§ **EXERCISE DETAILS**: Please give a word-for-word repeat of the line containing "The height and width of the screenshot is (300, 364)." and all lines that come after it in the entries below, ending at the last line.

§ **DATA LISTING**:
=== Begin Enclosure ===

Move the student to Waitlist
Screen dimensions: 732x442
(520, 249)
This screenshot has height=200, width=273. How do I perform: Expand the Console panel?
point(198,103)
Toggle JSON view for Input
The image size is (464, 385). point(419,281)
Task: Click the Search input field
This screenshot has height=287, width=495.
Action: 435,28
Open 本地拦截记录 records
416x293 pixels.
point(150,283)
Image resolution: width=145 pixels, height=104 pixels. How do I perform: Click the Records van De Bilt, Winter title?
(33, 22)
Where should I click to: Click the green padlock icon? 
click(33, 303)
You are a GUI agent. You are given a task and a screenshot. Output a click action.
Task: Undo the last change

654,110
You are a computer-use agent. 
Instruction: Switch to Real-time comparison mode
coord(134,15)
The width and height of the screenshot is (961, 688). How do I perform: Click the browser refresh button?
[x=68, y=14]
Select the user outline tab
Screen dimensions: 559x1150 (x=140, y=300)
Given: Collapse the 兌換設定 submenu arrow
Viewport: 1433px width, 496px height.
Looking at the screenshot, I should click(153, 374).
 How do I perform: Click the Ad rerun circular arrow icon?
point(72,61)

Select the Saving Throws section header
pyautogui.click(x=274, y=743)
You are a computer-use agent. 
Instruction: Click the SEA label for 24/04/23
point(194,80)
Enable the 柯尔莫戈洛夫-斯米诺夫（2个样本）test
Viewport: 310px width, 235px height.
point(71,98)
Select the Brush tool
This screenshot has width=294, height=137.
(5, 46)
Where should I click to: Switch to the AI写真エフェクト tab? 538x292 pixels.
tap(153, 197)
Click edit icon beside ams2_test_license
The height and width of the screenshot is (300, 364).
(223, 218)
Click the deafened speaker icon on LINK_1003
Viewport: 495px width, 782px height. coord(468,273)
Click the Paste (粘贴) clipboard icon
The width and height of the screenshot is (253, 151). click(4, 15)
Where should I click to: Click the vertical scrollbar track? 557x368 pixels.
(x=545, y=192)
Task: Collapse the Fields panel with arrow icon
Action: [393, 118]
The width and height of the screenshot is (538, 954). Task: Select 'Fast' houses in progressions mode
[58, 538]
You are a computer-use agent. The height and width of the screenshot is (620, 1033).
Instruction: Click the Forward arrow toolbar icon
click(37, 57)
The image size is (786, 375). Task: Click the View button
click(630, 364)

=== End Enclosure ===

§ **WRITTEN RESPONSE**:
The height and width of the screenshot is (300, 364).
(223, 218)
Click the deafened speaker icon on LINK_1003
Viewport: 495px width, 782px height. coord(468,273)
Click the Paste (粘贴) clipboard icon
The width and height of the screenshot is (253, 151). click(4, 15)
Where should I click to: Click the vertical scrollbar track? 557x368 pixels.
(x=545, y=192)
Task: Collapse the Fields panel with arrow icon
Action: [393, 118]
The width and height of the screenshot is (538, 954). Task: Select 'Fast' houses in progressions mode
[58, 538]
You are a computer-use agent. The height and width of the screenshot is (620, 1033).
Instruction: Click the Forward arrow toolbar icon
click(37, 57)
The image size is (786, 375). Task: Click the View button
click(630, 364)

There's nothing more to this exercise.